Goodbye (1968): Aquellos días también eran días de radio. Girando la perilla de mi viejo equipo de sonido una tarde descubrí que todos los días a las cinco un señor dedicaba media hora a la vida y obra de los Beatles. Jamás he sido tan fiel a un programa de radio o de televisión como lo fui con “Beatles 91.9” de Javeriana Estéreo. Le debo tanto a Gustavo Gómez Córdoba, conocer a Mary Hopkin, por ejemplo.

Too many people (1971): Fue inevitable sentir más gusto por las canciones de uno que del otro. De la mayoría de singles de la segunda etapa de los Beatles me gustaban más las canciones de Lennon que de McCartney. Además, a mis 14 o 15 años, la figura de John me resultaba más atractiva en cada biografía o artículo que leía. Al cabo de unos años dejé la pendejada y descubrí que Paul también laceraba cuando quería. En “Too many people” arroja dardos venenosos en forma de versos y falsete.

Hi hi hi (1972): Y después de los Beatles el show debía continuar. Tan fascinantes o más que la Plastic Ono Band fueron los Wings. Pop majestuoso y de largo aliento. A diferencia de Lennon, McCartney rodó todos los setentas, exhaló glam, disco, reggae y todo lo demás también. Clamó por Irlanda. Se rió de los demás en sus propias caras. Llegué muy tarde a los Wings, pero más vale…

With a little luck (1978): Una bendita obra maestra. Me pasa con ella lo mismo que cuando escucho “I’ve just seen a face” o “I’m looking through you”. Evocadora: “… just me and you”. Para qué más.

Mull of Kintyre (1978): ¿Cómo resistir ante tanta belleza? McCartney tiene el toque propio de los genios. Eso de alcanzar semejante hondura en una canción sin escatimar en sencillez y a la vez ser tan efectista, si se quiere. Pocos con esa virtud; y él, el más grande. Baste con ver y escuchar el siguiente videoclip.

That day it done (1989): Sobre todo a los Beatles les debo indagar en la historia de la música popular anglosajona del siglo XX. Con ellos visité el pasado y conocí a Roy Orbison, a Chuck Berry y a Buddy Holly.

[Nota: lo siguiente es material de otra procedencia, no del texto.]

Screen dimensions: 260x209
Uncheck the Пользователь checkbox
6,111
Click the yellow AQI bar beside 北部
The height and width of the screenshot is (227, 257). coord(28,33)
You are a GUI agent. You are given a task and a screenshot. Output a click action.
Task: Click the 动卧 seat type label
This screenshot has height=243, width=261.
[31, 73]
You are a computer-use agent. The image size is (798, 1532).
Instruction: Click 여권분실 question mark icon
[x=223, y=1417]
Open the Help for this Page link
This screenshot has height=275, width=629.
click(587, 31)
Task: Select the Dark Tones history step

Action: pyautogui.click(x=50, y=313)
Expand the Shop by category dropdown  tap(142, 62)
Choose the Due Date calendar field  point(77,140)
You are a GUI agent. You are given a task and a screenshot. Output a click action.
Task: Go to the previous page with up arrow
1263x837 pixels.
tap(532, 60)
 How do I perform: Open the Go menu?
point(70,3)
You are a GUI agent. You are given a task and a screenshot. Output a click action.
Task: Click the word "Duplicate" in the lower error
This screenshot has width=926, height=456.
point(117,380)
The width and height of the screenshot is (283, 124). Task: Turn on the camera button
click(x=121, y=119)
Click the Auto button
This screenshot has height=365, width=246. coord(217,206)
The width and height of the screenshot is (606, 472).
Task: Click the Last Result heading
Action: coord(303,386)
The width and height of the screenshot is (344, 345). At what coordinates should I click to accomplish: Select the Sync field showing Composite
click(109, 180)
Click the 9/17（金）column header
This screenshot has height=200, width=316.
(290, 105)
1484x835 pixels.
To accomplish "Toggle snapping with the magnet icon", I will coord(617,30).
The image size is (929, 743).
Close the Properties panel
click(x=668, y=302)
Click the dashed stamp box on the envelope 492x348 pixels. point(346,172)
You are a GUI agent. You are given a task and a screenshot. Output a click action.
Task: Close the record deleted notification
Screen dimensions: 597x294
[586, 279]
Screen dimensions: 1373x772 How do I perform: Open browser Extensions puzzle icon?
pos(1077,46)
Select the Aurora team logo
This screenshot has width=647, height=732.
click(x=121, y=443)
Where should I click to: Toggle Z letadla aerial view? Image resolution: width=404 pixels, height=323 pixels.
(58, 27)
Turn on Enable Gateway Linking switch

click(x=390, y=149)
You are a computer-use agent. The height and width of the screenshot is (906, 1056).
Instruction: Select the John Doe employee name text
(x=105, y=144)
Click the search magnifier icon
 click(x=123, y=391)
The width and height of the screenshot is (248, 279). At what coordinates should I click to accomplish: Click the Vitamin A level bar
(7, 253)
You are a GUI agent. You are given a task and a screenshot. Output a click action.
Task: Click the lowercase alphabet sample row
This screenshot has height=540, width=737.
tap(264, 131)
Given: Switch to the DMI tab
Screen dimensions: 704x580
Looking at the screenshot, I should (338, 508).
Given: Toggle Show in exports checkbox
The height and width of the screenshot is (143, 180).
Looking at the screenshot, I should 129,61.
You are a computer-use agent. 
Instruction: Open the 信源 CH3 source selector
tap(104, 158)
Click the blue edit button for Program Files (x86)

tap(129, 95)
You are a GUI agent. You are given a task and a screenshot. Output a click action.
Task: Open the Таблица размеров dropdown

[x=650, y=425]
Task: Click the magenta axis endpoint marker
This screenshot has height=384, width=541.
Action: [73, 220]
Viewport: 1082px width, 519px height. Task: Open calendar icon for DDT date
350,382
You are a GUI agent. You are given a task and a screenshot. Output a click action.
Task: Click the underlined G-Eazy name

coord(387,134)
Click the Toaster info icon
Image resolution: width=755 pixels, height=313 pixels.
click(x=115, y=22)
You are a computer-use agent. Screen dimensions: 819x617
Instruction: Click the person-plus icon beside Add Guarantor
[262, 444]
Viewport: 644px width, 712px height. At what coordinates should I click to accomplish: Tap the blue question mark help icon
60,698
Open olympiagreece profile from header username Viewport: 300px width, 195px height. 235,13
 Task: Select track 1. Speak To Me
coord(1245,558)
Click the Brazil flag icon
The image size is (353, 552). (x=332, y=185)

También conocí a Dylan y a los Byrds y a Tom Petty y a Elvis Costello. Declan MacManus, o el señor Costello, como usted prefiera, es hipermegafan de los Beatles y de McCartney. También fue tocado por la gracia y la fortuna: no sólo hace canciones grandiosas, también escribió, tocó, cantó y grabó junto a su ídolo. Esta canción, maravillosa y socarrona, es una muestra del tándem creativo McCartney/MacManus (sintiéndose un poquito en la piel de John Lennon).

Beautiful night (1997): Mi primer disco de Macca. Quiero decir, justo cuando me adentraba de manera compulsiva en el delicioso universo beatle en 1993 y 1994, se editaron las sesiones de la BBC, luego la Antología, y un par de años más tarde un nuevo gran disco de McCartney. “Flaming pie”, el primero desde que le conocía y escuchaba. En honor a la verdad, aquella canción llamada “Hope of deliverance” de 1993 no me hizo mayor gracia, pero este disco del 97 confirmó mi devoción por Paul McCartney.

Follow me (2005): Y bien, un día Mccartney decidió hacer otro álbum sublime. Entonces, por consejo de George Martin, se puso en manos de Nigel Godrich, el hombre del sonido del siglo XXI, exagero. No puedo describir la forma en que “Chaos and creation in backyard” me ha acompañado desde que salió. Todo lo que me ha enseñado en las horas bajas. Y la alegría y la esperanza.

Señor McCartney: ¡Gracias por tanto! ¡Gracias por venir!